The Coalition says a wider survey of its membership indicates there will be demand for 800,000 tons of chemically recycled material per year by 2030 in addition to their need for mechanically recycled materials.
Companies represented in the letter are Amcor, Barilla, Colgate-Palmolive, Danone, Ferrero, Haleon, Henkel, Mars Inc., McCain Foods, Mondelez International, PepsiCo and Unilever. In all, the CGF claims 400 members in 70 countries.
The Coalition says that by expressing interest in obtaining these materials, companies are sending a strong signal to regulators and investors for the need to scale chemical recycling infrastructure for plastics while meeting the necessary environmental safeguards laid out in the Coalition’s Vision and Principles position paper, which it released in April.
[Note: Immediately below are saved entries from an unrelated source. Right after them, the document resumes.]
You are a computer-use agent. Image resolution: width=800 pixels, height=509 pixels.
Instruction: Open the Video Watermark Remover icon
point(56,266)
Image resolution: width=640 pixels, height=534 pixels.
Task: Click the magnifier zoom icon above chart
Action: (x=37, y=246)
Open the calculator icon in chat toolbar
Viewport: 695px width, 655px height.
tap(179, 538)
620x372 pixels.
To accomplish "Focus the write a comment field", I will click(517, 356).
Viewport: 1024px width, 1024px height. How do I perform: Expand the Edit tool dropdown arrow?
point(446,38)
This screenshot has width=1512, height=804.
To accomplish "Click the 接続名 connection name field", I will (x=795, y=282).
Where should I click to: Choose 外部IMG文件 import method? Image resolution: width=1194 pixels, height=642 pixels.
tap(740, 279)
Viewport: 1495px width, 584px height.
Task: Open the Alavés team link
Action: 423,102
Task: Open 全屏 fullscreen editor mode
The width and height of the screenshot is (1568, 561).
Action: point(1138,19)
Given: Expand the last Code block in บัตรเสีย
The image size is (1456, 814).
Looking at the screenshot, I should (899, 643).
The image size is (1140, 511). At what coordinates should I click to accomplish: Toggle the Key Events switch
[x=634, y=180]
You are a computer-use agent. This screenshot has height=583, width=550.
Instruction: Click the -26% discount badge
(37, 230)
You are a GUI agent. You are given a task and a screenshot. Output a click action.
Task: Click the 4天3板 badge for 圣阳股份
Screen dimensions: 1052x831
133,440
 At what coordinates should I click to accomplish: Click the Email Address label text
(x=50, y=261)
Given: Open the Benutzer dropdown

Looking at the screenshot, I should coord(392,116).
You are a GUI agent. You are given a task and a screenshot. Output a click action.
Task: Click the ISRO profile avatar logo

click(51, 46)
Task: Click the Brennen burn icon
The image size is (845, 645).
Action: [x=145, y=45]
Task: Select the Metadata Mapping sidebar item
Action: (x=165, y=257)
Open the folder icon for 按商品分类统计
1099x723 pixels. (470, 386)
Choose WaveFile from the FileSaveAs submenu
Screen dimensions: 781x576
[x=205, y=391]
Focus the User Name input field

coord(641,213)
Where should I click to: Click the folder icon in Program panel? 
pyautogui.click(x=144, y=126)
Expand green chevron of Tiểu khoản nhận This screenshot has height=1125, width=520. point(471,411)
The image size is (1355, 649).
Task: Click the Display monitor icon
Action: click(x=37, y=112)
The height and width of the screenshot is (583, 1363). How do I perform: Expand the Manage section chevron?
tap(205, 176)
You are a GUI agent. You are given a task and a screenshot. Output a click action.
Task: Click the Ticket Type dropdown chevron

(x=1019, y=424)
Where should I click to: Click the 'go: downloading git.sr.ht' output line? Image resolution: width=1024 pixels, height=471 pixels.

The paper, entitled “Chemical Recycling in a Circular Economy for Plastics,” encourages the development of new plastics recycling technologies that meet six key principles for credible, safe and environmentally sound development.
Along with the April position paper, the Coalition published an independent life cycle assessment study to show how chemical recycling of hard-to-recycle plastic could reduce its climate impact compared with sending that material to waste-to-energy incinerators.
In the letter, the Coalition says “the parties, guided by the Global Commitment to a New Plastics Economy, an initiative of the Ellen MacArthur Foundation, are committed to driving ambitious progress toward increasing the use of recycled materials in their packaging and achieving higher recycling rates in line with goals set by companies and some governments.
“To this end, the parties recognize the need for adequate collection and sorting infrastructure for plastic packaging waste and plastic recycling infrastructure, both mechanical and chemical,” according to the letter. “The parties also recognize that such development will require financial support to scale up infrastructure systems in the pursuit of two aims—to process far higher volumes of plastic waste that is currently ending up in landfills or incinerators; and second, to reliably provide high volumes of recycled plastic, including those used in food contact and pharmaceutical materials.”
The letter also states that, if global investment in the field materializes by 2030, the companies will be interested in purchasing commercial volumes of chemically recycled plastic content to incorporate in their packaging portfolios from the relevant organizations in the supply chain.
However, in the view of Greenpeace USA Oceans Director John Hocevar, increased chemical recycling is a case of corporations “focusing on approaches that are near the bottom of the waste management hierarchy.”
Responding to the Coalition’s letter in a news release, Hocevar says, “Recycling is not going to cut it. So-called chemical recycling is not credible, safe or environmentally sound, and it is just greenwashing to pretend otherwise. If these corporations truly want to stand on the right side of history, this November they would support an ambitious Global Plastics Treaty that will finally end the age of plastic by significantly decreasing production and increasing reuse.”